Basti dire che, tra gli oltre trecento iscritti alle gare, oltre
settanta sono sotto i diciotto anni e un’altra trentina abbondante è
compresa tra i diciotto e i trentacinque.
Dall’altro lato le incognite: la nostra età che avanza impietosa, che
di incognite ne propone una quantità smisurata sotto forma di acciacchi
e di problematiche di vario genere, che chi condivide il bianco dei
capelli con chi scrive conosce benissimo.
L’unico fattore noto a nostro favore rimane il volere fare bene a tutti
i costi e il volere portare ancora una volta il tricolore su un podio
internazionale.
Almeno su questo i ragazzini ci fanno un baffo: noi siamo di un’altra
generazione, tosta, fatta di zucche dure, fatta di gente abituata a
lavorare sodo, a soffrire in silenzio e a sacrificarsi.
Ci vorrebbe un amico scomparso, che insegnava matematica all’università
e che sosteneva che tutto l’universo gira intorno a tre o quattro
equazioni peraltro non troppo complicate; lui una soluzione ce
l’avrebbe trovata in un attimo.

• _Consegne da svolgere_:
**A.** Elenca tutte le cose a cui, secondo il brano citato, è abituata la gente della generazione di chi scrive.
**B.** Dal brano citato, estrai il testo che va da "Dall’altro lato le" a "internazionale.", estremi inclusi.

• _Dati estratti_:

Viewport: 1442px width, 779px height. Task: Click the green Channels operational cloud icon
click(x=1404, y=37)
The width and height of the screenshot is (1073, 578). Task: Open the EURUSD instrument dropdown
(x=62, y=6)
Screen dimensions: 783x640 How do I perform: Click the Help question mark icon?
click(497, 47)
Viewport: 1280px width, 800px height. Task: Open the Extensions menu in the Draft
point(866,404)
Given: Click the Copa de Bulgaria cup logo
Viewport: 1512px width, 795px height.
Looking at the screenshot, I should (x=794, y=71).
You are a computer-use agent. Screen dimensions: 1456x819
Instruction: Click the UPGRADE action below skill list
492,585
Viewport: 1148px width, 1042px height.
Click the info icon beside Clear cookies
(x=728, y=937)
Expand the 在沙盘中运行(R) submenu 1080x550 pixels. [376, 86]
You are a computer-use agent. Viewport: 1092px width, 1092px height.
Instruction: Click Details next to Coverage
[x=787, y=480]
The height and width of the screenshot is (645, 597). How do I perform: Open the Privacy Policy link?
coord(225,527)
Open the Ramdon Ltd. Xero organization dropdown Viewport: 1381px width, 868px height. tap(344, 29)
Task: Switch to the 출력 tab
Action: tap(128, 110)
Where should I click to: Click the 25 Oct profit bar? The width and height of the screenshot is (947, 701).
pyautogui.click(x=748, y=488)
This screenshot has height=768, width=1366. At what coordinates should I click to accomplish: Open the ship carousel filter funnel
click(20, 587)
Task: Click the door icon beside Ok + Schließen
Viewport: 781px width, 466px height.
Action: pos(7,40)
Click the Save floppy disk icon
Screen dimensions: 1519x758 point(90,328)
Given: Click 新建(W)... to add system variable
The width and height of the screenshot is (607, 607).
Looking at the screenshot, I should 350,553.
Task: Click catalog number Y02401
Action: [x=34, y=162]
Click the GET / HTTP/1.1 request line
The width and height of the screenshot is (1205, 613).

• _Risultati delle consegne_:
**A.** lavorare sodo; soffrire in silenzio; sacrificarsi

**B.**
Dall’altro lato le incognite: la nostra età che avanza impietosa, che
di incognite ne propone una quantità smisurata sotto forma di acciacchi
e di problematiche di vario genere, che chi condivide il bianco dei
capelli con chi scrive conosce benissimo.
L’unico fattore noto a nostro favore rimane il volere fare bene a tutti
i costi e il volere portare ancora una volta il tricolore su un podio
internazionale.